____ SOURCE DATA

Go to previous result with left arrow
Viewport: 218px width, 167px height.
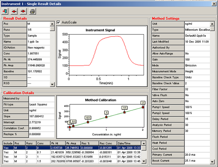click(14, 11)
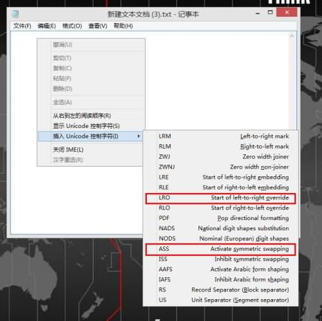Select RLO Start of right-to-left override
322x321 pixels.
(221, 208)
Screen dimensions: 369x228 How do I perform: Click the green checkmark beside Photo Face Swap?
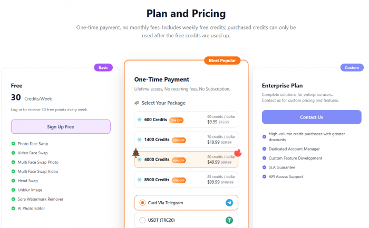click(x=13, y=143)
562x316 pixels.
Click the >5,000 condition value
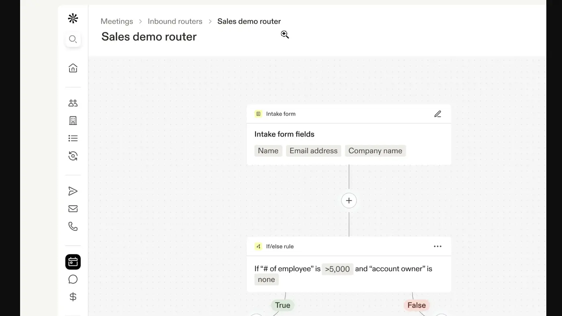point(338,269)
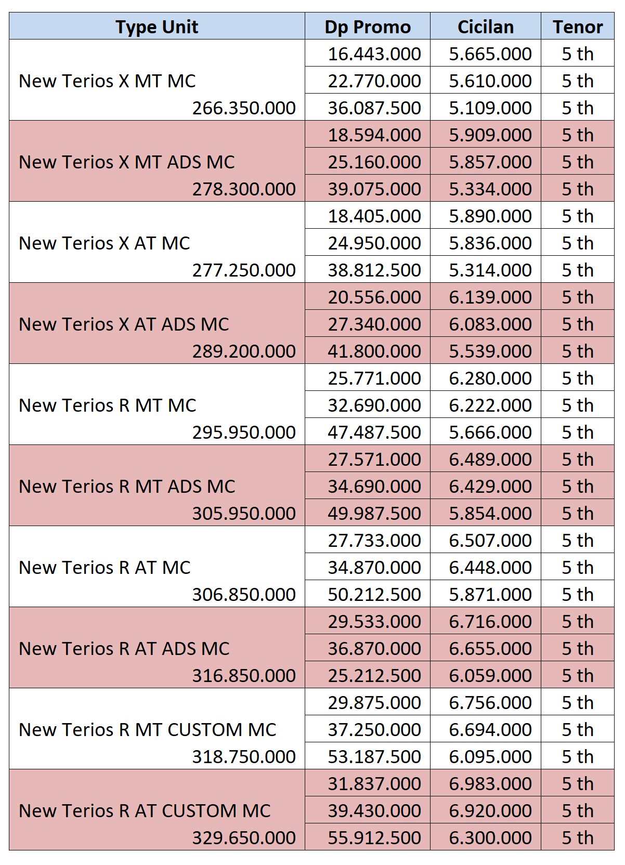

________

**ACTIVITY**
Your copy should hold only the lines from the line with "Viewport: 218px width, 167px height." through the end of the data above, both ends included, transcribed exactly and without pictures.

**YOUR SOLUTION**
Viewport: 218px width, 167px height.
click(14, 11)
Select RLO Start of right-to-left override
322x321 pixels.
(221, 208)
Screen dimensions: 369x228 How do I perform: Click the green checkmark beside Photo Face Swap?
click(x=13, y=143)
562x316 pixels.
Click the >5,000 condition value
point(338,269)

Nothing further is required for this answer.